## What the exercise asks
Reproduce each line of the records below verbatim.

Entries on where items appear:
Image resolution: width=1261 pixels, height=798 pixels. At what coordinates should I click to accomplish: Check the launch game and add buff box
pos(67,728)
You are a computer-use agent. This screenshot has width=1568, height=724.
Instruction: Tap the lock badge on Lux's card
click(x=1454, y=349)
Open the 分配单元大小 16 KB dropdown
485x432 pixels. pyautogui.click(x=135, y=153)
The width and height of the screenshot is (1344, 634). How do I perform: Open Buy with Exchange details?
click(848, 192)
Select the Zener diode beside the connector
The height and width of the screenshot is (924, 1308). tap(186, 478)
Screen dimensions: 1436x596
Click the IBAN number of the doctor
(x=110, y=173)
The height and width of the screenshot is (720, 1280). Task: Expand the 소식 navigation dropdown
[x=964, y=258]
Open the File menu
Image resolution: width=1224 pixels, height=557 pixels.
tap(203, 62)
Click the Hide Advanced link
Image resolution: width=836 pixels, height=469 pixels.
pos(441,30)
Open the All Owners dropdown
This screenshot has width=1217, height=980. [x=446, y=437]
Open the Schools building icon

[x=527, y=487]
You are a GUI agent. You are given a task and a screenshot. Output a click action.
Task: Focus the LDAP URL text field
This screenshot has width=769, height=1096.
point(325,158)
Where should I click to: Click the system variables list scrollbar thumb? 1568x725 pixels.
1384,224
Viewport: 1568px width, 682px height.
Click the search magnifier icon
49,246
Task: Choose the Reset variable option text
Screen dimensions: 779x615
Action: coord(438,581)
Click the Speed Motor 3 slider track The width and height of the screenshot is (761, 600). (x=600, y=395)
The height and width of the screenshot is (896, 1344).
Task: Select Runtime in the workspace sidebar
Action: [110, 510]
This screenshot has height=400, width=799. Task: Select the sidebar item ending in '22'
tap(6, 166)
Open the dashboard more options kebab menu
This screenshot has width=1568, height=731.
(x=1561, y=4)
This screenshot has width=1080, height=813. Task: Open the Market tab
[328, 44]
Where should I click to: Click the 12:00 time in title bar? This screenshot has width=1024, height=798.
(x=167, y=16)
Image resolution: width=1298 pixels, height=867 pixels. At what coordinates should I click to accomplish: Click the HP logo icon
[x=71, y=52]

## Full solution
Image resolution: width=1261 pixels, height=798 pixels. At what coordinates should I click to accomplish: Check the launch game and add buff box
pos(67,728)
You are a computer-use agent. This screenshot has width=1568, height=724.
Instruction: Tap the lock badge on Lux's card
click(x=1454, y=349)
Open the 分配单元大小 16 KB dropdown
485x432 pixels. pyautogui.click(x=135, y=153)
The width and height of the screenshot is (1344, 634). How do I perform: Open Buy with Exchange details?
click(848, 192)
Select the Zener diode beside the connector
The height and width of the screenshot is (924, 1308). tap(186, 478)
Screen dimensions: 1436x596
Click the IBAN number of the doctor
(x=110, y=173)
The height and width of the screenshot is (720, 1280). Task: Expand the 소식 navigation dropdown
[x=964, y=258]
Open the File menu
Image resolution: width=1224 pixels, height=557 pixels.
tap(203, 62)
Click the Hide Advanced link
Image resolution: width=836 pixels, height=469 pixels.
pos(441,30)
Open the All Owners dropdown
This screenshot has width=1217, height=980. [x=446, y=437]
Open the Schools building icon

[x=527, y=487]
You are a GUI agent. You are given a task and a screenshot. Output a click action.
Task: Focus the LDAP URL text field
This screenshot has width=769, height=1096.
point(325,158)
Where should I click to: Click the system variables list scrollbar thumb? 1568x725 pixels.
1384,224
Viewport: 1568px width, 682px height.
Click the search magnifier icon
49,246
Task: Choose the Reset variable option text
Screen dimensions: 779x615
Action: coord(438,581)
Click the Speed Motor 3 slider track The width and height of the screenshot is (761, 600). (x=600, y=395)
The height and width of the screenshot is (896, 1344).
Task: Select Runtime in the workspace sidebar
Action: [110, 510]
This screenshot has height=400, width=799. Task: Select the sidebar item ending in '22'
tap(6, 166)
Open the dashboard more options kebab menu
This screenshot has width=1568, height=731.
(x=1561, y=4)
This screenshot has width=1080, height=813. Task: Open the Market tab
[328, 44]
Where should I click to: Click the 12:00 time in title bar? This screenshot has width=1024, height=798.
(x=167, y=16)
Image resolution: width=1298 pixels, height=867 pixels. At what coordinates should I click to accomplish: Click the HP logo icon
[x=71, y=52]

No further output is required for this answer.